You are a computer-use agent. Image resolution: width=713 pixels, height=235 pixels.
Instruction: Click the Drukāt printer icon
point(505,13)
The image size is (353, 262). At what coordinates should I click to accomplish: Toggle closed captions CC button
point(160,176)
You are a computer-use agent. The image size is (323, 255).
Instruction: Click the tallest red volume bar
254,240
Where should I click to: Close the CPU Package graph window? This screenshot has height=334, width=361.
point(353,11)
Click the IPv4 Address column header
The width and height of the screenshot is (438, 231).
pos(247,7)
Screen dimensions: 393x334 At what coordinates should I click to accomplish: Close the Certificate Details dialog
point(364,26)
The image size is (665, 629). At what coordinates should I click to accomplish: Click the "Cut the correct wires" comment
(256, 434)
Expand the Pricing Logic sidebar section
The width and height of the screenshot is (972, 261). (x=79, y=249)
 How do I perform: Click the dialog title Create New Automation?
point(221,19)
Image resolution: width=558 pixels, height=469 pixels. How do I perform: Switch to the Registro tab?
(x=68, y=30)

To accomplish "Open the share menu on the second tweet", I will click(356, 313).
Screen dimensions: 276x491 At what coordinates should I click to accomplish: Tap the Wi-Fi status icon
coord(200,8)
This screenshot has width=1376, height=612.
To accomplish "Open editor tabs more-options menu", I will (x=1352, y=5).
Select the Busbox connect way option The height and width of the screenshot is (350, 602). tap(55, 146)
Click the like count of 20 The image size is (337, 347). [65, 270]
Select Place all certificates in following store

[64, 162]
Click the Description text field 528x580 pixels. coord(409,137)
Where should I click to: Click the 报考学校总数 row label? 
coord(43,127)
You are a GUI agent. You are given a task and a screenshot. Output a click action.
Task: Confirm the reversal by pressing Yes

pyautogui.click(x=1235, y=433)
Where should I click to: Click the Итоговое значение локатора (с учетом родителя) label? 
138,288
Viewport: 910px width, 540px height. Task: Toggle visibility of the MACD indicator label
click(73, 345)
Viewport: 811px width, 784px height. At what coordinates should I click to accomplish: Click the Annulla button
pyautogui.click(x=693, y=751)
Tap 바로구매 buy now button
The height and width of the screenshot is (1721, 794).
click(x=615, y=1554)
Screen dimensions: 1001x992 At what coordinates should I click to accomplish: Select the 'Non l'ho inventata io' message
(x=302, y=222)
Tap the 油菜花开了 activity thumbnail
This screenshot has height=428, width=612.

* **Work request**
Reproduce each line of the material in which the string "Open" occurs.

* **Your response**
To accomplish "Open the share menu on the second tweet", I will click(356, 313).
To accomplish "Open editor tabs more-options menu", I will (x=1352, y=5).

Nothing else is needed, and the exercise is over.